Both Kruemmel, a 1,402 megawatts (MW) capacity plant operated on a 50/50 basis, and 806 MW Brunsbuettel, where Vattenfall has two thirds and E.ON one third, have been offline since security glitches in the summer of 2007 grounded them.
The two companies said prospects for running the reactors had changed after the government agreed in September to extend the life of Germany's remaining 17 reactors.
The plan entails payments into a renewables fund and fuel taxes, which will reduce operating earnings, while higher safety requirements are also expected to cause additional costs.
"We want to work out sustainable solutions for the future of Kruemmel and Brunsbuettel," Ingo Luge, chairman of the E.ON group's central European marketing unit E.ON Energie, which also groups its power stations, said in the statement.
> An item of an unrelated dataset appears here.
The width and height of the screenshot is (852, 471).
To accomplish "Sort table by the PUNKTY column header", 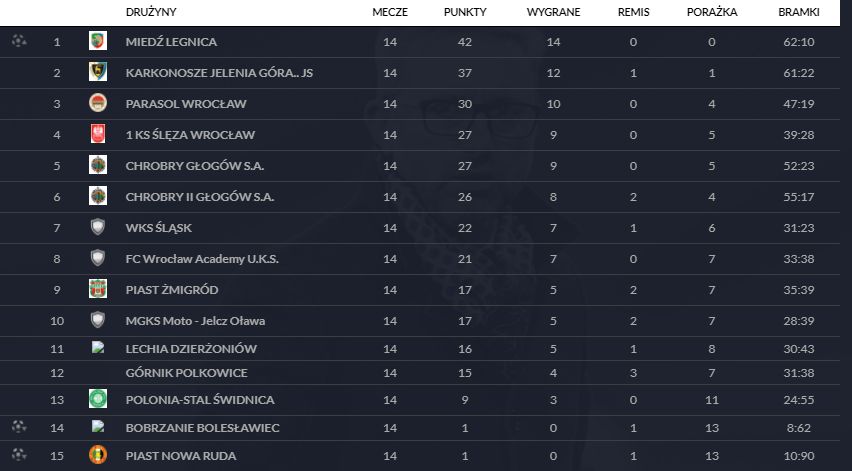I will coord(465,12).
Vattenfall Stefan Dohler spoke of "new priorities" in the cooperation with E.ON.
The statement said results of the talks were expected in the first half of 2011. Maximum security and reliability was essential to consider restarting the plants, it said.
Transferring the leadership at the plants to E.ON would spell the end of nuclear production in Germany for Vattenfall Europe, the German arm of the Swedish state group, which has started reversing a decade of expansion across northern Europe and after it sold its transmission grid there.
The shutdown of the two installations has cost the company dearly and antagonised parts of its retail customer base in Berlin and Hamburg. But it retains a solid brown-coal mining and coal-to-power business in eastern Germany.
E.ON operates nine other reactors in Germany with a capacity of 10,214 MW.